** START **
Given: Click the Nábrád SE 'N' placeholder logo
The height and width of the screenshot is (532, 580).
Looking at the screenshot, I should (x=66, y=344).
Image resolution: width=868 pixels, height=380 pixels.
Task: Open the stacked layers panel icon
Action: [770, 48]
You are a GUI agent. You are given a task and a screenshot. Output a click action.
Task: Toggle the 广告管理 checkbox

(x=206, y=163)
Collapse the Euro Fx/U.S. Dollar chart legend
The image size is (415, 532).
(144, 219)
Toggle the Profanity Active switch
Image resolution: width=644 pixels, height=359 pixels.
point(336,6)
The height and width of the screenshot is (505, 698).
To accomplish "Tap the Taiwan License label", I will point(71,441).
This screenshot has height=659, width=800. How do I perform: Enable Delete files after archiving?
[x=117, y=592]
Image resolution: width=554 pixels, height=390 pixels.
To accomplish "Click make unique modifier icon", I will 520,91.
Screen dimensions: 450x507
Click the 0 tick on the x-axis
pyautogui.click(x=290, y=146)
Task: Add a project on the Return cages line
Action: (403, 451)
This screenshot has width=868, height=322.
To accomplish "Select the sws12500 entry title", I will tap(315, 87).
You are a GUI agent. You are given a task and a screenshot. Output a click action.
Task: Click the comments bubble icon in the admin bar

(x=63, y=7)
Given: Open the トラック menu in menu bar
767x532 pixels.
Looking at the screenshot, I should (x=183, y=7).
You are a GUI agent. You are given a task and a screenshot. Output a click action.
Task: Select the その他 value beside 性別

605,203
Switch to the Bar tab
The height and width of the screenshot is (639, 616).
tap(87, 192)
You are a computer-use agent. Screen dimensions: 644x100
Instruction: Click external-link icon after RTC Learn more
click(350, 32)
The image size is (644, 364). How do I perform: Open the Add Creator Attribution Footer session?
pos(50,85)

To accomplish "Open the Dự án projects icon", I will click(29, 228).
** END **
Copy out every one of the records above word for word, keeping each line as it appears.

Given: Click the Nábrád SE 'N' placeholder logo
The height and width of the screenshot is (532, 580).
Looking at the screenshot, I should (x=66, y=344).
Image resolution: width=868 pixels, height=380 pixels.
Task: Open the stacked layers panel icon
Action: [770, 48]
You are a GUI agent. You are given a task and a screenshot. Output a click action.
Task: Toggle the 广告管理 checkbox

(x=206, y=163)
Collapse the Euro Fx/U.S. Dollar chart legend
The image size is (415, 532).
(144, 219)
Toggle the Profanity Active switch
Image resolution: width=644 pixels, height=359 pixels.
point(336,6)
The height and width of the screenshot is (505, 698).
To accomplish "Tap the Taiwan License label", I will point(71,441).
This screenshot has height=659, width=800. How do I perform: Enable Delete files after archiving?
[x=117, y=592]
Image resolution: width=554 pixels, height=390 pixels.
To accomplish "Click make unique modifier icon", I will 520,91.
Screen dimensions: 450x507
Click the 0 tick on the x-axis
pyautogui.click(x=290, y=146)
Task: Add a project on the Return cages line
Action: (403, 451)
This screenshot has width=868, height=322.
To accomplish "Select the sws12500 entry title", I will tap(315, 87).
You are a GUI agent. You are given a task and a screenshot. Output a click action.
Task: Click the comments bubble icon in the admin bar

(x=63, y=7)
Given: Open the トラック menu in menu bar
767x532 pixels.
Looking at the screenshot, I should (x=183, y=7).
You are a GUI agent. You are given a task and a screenshot. Output a click action.
Task: Select the その他 value beside 性別

605,203
Switch to the Bar tab
The height and width of the screenshot is (639, 616).
tap(87, 192)
You are a computer-use agent. Screen dimensions: 644x100
Instruction: Click external-link icon after RTC Learn more
click(350, 32)
The image size is (644, 364). How do I perform: Open the Add Creator Attribution Footer session?
pos(50,85)

To accomplish "Open the Dự án projects icon", I will click(29, 228).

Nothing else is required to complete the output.